Scuola 725
"Don Roberto, nella sua scuola minuscola alloggiata dentro una baracca di tre metri per tre, illuminata da candele e con una stufa boccheggiante, ospitava i figli dei "baraccati", come venivano chiamati in maniera dispregiativa, perchè facessero i compiti e ripetessero le lezioni. Ma soprattutto perchè potessero incontrarsi e parlare, discutere e capire. Insegnava loro a leggere il giornale, gli parlava della guerra in Vietnam e di quanto accadeva nel mondo. Li invitava a raccontare la loro storia scrivendo e disegnando, e compilava con loro una rivista che loro stessi battevano a macchina, ciclostilavano e poi distribuivano. Con questo metodo, avevano preparato persino un libro di testo alternativo, scritto da loro stessi, con un linguaggio che li rappresentasse e argomenti vicini ai loro interessi. Un manuale alternativo, intitolato "Non tacere", che suscitò la curiosità di molti intellettuali."
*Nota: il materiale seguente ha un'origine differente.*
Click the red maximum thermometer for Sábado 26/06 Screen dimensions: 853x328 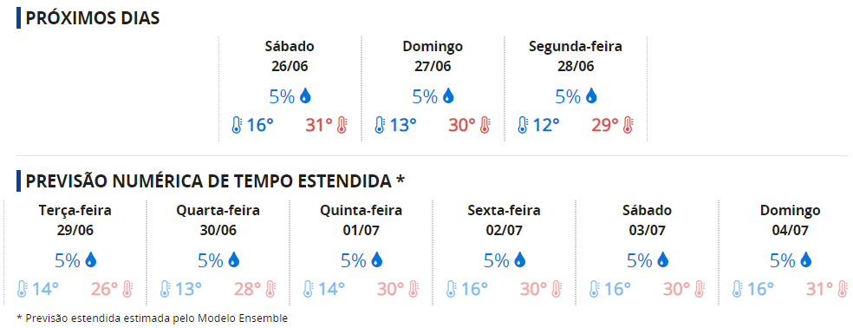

Elena Stancanelli - Repubblica, 31 ottobre 2010
“Abitavamo nelle baracche dell’Acquedotto Felice, un tugurio di miseria dove viveva un’umanità che le istituzioni e i cittadini avevano lasciato fuori dalle mura della città.
Eravamo ragazzi e ragazze: mentre alcuni frequentavano la scuola pubblica, altri erano già sul mercato del lavoro e, espropriati della loro età e della scuola, facevano l’esperienza dello sfruttamento. La città era assente. Noi, spinti dai genitori, frequentavamo la scuola, ma molti, classificati ‘caratteriali’, finivano nelle classi ‘differenziali’; tutti, a causa delle condizioni in cui vivevamo, giornalmente subivamo offese ed espliciti ‘inviti’ a lasciare la scuola.
Ma un giorno accadde un fatto strano che segnò una svolta nella nostra vita, in una baracca che misurava 3 x 3 nasceva la "Scuola 725", la scuola del nostro riscatto.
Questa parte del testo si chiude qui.